March 17 @ 7:00 pm - 8:00 pm EDT

It is the early days of Russia’s 2022 invasion of Ukraine. Tensions rise as the residents of a small co-op community outside of Kyiv find themselves in increasingly desperate circumstances, surrounded by occupying Russian forces. Pinched between Bucha and Borodianka, cut off from aid, and unable to escape, their attempts at survival rely on connection: a cellphone signal in the forest, their bonds with each other, and, ultimately, new understandings of what it means to be Ukrainian.

These are the circumstances magical postmodernist Volodymyr Rafeyenko places us in as his latest work, Signals of Being: A Play in Three Acts, is brought to life this March on the Alphabet City stage. Volodymyr is one of Ukraine’s most notable novelists. Weaving Shakespeare with both Ukrainian literary classics and contemporary works, Signals of Being stages a captivating dramatic interpretation of a country at war. This program features a three-person staged reading of the play, as well as a conversation between Volodymyr and his literary translator, Mark Andryczyk

The performance will be followed by a public reception with complimentary wine and snacks for all attendees and artists. 

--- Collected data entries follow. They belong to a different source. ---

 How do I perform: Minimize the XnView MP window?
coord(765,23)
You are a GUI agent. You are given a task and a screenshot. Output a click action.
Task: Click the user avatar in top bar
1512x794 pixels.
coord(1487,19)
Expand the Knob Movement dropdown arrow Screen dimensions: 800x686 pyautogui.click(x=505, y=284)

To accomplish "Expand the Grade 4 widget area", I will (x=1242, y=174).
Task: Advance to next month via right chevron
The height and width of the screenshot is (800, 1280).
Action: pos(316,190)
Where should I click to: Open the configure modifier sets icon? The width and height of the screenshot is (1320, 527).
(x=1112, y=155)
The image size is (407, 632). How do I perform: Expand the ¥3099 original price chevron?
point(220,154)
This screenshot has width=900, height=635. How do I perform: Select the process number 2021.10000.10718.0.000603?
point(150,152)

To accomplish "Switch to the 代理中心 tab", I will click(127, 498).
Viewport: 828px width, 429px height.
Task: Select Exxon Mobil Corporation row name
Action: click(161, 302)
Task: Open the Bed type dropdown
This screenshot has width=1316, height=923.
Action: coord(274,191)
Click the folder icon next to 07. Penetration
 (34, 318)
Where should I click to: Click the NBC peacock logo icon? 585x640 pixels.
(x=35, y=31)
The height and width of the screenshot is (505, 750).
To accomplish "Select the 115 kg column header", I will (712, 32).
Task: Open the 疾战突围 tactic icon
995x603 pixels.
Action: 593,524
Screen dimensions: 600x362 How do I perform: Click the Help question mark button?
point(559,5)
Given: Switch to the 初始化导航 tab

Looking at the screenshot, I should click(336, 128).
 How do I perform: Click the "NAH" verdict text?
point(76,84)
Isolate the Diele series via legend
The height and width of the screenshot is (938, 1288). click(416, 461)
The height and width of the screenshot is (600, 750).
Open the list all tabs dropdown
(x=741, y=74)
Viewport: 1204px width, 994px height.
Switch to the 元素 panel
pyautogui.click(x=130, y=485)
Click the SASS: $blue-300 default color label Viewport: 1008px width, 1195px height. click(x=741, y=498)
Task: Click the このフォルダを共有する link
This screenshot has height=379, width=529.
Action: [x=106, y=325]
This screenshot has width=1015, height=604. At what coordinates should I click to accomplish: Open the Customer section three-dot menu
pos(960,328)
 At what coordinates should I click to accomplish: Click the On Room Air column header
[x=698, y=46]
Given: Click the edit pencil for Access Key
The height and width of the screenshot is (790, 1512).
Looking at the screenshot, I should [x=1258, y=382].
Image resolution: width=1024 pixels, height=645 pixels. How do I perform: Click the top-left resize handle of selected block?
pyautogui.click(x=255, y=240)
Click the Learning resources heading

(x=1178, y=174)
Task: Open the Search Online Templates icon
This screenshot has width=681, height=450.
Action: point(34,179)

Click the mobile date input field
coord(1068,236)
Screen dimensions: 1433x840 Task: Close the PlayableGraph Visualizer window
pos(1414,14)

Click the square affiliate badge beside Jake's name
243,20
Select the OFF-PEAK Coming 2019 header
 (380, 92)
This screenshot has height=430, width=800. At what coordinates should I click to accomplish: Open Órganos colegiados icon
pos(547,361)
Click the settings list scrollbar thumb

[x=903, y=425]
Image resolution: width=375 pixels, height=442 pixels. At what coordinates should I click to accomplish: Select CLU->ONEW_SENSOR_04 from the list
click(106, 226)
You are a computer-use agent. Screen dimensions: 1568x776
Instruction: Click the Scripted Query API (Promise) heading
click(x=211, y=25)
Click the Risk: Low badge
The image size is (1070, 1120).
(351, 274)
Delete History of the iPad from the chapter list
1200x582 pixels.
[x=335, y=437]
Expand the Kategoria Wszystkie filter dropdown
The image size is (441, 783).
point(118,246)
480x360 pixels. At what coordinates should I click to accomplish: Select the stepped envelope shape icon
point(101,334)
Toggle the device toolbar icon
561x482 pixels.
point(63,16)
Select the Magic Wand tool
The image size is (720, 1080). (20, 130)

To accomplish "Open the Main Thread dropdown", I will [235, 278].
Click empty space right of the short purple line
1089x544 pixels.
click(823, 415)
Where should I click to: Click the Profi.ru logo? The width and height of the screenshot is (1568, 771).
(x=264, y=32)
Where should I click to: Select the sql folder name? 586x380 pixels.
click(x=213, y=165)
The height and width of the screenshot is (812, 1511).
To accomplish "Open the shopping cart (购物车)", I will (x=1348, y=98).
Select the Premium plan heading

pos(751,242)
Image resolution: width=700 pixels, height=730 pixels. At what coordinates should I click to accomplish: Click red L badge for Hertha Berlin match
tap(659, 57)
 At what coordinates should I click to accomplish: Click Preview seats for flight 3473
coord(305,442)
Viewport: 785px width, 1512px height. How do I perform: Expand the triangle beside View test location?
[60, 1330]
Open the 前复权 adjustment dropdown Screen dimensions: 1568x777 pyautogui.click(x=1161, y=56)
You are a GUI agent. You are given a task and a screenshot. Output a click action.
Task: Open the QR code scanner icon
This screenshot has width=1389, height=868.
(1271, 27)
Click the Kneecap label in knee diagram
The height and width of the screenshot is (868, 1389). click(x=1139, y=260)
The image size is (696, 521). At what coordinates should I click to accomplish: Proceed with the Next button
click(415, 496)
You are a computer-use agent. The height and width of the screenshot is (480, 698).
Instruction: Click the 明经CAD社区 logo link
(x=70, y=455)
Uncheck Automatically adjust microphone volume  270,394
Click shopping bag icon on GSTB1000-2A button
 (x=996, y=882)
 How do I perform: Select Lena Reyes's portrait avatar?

You can purchase a copy of Volodymyr’s book, Signals of Being, at City of Asylum Bookstore.

Featured Artists:

Clare Drobot: director

Martin Giles as Danylo

Joseph McGranaghan as Vasia

Kelsey Robinson as Mariia

About the Author:

Volodymyr Rafeyenko is an award-winning Ukrainian writer, poet, translator, and literary and film critic from Kyiv, Ukraine. He graduated from Donetsk University with a degree in Russian philology and culture studies. From 1992 to 2018, he wrote his works in Russian, was mainly published in Russia, and was considered a representative of Russian literature. Following the outbreak of Russian aggression in Ukraine, Volodymyr left Donetsk and moved to a town near Kyiv. There, he wrote Mondegreen: Songs about Death and Love, his first novel in the Ukrainian language, which was shortlisted for the Taras Shevchenko National Prize—Ukraine’s highest award in arts and culture. Volodymyr learned Ukrainian from scratch and has dedicated himself to speaking Ukrainian, rather than Russian, his mother tongue, as an act of resistance and perseverance. Among other recognitions, he is the winner of the Volodymyr Korolenko Prize for the novel Brief Farewell Book (1999) and the Visegrad Eastern Partnership Literary Award for the novel The Length of Days (2017). Volodymyr’s prose is full of phantasmagorical images and storylines, as well as explicit and implicit allusions to well-known texts. He is sometimes called the “magical postmodernist” due to the intertextuality and richness of his prose. He is a Research Scholar at the University of Pittsburgh and a Writer-in-Residence at City of Asylum with his wife, Olesia Rafeyenko, since June 2023.

About the Translator:

Mark Andryczyk administers the Ukrainian Studies Program at the Harriman Institute, Columbia University, and teaches Ukrainian literature at its Department of Slavic Languages and Literatures. He has a PhD in Ukrainian Literature from the University of Toronto (2005). His monograph The Intellectual as Hero in 1990s Ukrainian Fiction was published by the University of Toronto Press in 2012. Andryczyk is editor, compiler, and a translator of The White Chalk of Days, the Contemporary Ukrainian Literature Series Anthology (Academic Studies Press, 2017)—republished by Penguin in 2022 as Writing from Ukraine: Fiction, Poetry and Essays since 1965. He has translated eleven essays by Yuri Andrukhovych for the award-winning publication My Final Territory: Selected Essays (University of Toronto Press, 2018). He is the translator of Volodymyr Rafeyenko’s novel Mondegreen: Songs about Death and Love (Harvard Library of Ukrainian Literature, 2022) and the editor, compiler, and a translator of Ukraine 22: Ukrainian Writers Respond to War (Penguin, 2023). His most recent translations are Taras Prokhasko’s Earth Gods: Writings from Before the War (Harvard Library of Ukrainian Literature, 2025), for which he was one of three co-translators, and Volodymyr Rafeyenko’s Signals of Being or Berbum Caro Factum Est (Harvard Library of Ukrainian Literature, 2025).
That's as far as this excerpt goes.